HealthDay news imageWEDNESDAY, July 8 (HealthDay News) -- Genes that can help doctors predict when patients with idiopathic pulmonary fibrosis are becoming seriously ill have been identified by U.S. researchers, who said the findings might help keep patients alive until they can get a lung transplant.

Idiopathic pulmonary fibrosis (IPF) is a lung-scarring disease that progresses slowly and causes a gradual decline in lung function. There is no cure or effective treatment for IPF, and median survival is about three years. However, some patients experience a more rapid deterioration.

"Approximately 10 percent of patients develop an acute phase that in most cases is lethal," senior study author Dr. Naftali Kaminski said in a news release. She is director of the interstitial lung diseases center at the University of Pittsburgh School of Medicine and the University of Pittsburgh Medical Center.

In a study designed to learn more about the molecular mechanisms of accelerated IPF, the researchers compared the gene activity profile of the lungs of eight IPF patients who were experiencing dramatic worsening of their disease when they died, 23 stable IPF patients and 15 people with healthy lungs.
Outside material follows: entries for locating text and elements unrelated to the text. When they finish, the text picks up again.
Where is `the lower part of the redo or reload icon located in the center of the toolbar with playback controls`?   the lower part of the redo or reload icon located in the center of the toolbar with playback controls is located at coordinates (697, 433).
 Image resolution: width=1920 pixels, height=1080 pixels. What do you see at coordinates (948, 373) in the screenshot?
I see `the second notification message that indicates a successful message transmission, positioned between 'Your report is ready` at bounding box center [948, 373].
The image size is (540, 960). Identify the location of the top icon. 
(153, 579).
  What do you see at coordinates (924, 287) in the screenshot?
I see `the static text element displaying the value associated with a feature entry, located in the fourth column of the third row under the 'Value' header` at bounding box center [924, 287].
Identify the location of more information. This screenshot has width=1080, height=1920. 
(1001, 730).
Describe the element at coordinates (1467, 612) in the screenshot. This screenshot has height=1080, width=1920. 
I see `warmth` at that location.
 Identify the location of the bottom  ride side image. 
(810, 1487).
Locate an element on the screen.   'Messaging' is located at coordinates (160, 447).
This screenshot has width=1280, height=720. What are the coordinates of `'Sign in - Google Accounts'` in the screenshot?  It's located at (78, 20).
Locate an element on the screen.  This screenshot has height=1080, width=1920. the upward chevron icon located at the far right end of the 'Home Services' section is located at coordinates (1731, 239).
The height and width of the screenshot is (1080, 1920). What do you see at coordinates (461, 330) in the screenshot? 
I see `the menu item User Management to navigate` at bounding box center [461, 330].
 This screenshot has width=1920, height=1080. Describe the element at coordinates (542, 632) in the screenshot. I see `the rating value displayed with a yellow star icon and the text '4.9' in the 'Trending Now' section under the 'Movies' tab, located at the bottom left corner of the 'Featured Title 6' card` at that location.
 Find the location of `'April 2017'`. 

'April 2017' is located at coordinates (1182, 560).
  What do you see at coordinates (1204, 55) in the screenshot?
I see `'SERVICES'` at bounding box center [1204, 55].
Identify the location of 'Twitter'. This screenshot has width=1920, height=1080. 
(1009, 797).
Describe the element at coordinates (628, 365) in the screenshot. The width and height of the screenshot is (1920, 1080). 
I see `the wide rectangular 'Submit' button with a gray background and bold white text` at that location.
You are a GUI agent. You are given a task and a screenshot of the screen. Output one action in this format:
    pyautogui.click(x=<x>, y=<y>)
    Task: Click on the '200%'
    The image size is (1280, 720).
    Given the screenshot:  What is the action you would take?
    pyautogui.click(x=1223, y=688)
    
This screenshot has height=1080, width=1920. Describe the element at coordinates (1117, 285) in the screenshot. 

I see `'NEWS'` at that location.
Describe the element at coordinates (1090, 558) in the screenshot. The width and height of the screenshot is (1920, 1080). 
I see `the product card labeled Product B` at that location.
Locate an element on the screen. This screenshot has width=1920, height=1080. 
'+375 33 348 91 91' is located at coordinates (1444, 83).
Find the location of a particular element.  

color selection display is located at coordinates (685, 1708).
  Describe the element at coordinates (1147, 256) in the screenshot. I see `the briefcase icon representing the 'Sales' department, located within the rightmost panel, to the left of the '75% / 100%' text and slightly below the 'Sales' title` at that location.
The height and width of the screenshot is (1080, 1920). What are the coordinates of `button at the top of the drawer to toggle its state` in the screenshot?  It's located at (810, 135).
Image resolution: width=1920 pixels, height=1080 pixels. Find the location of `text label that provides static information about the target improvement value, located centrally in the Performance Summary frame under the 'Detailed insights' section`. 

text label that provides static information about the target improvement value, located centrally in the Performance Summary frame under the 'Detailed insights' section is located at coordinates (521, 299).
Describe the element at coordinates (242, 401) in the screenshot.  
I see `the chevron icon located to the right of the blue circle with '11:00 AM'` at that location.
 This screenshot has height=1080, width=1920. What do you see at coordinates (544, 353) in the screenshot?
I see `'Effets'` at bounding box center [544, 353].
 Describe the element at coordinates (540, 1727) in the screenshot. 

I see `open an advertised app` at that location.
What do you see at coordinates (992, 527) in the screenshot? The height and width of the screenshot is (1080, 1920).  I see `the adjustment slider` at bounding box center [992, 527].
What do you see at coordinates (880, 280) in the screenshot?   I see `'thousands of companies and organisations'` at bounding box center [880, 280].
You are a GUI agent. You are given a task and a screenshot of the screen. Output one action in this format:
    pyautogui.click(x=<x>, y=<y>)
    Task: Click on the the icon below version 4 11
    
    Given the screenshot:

Differences in the expression of nearly 600 genes were noted between IPF patients with accelerated disease and those with stable disease. The researchers found no evidence that infection or inflammation was the cause of accelerated IPF. They did find signs that the cells of the alveolar epithelium, the tissue that covers the surface of the lung's air sacs, were rapidly dying.

"That could mean that drugs that are used to protect the epithelium in other illnesses, such as cancer, might help IPF patients survive an exacerbation. If we can keep them alive, there's a chance they could get a lifesaving lung transplant," study co-author Dr. Kevin Gibson, an associate professor in the pulmonary, allergy and critical care medicine division at the University of Pittsburgh School of Medicine and medical director of the interstitial lung diseases center, said in the release from the school.

The study appears in the July 15 issue of the American Journal of Respiratory and Critical Care Medicine.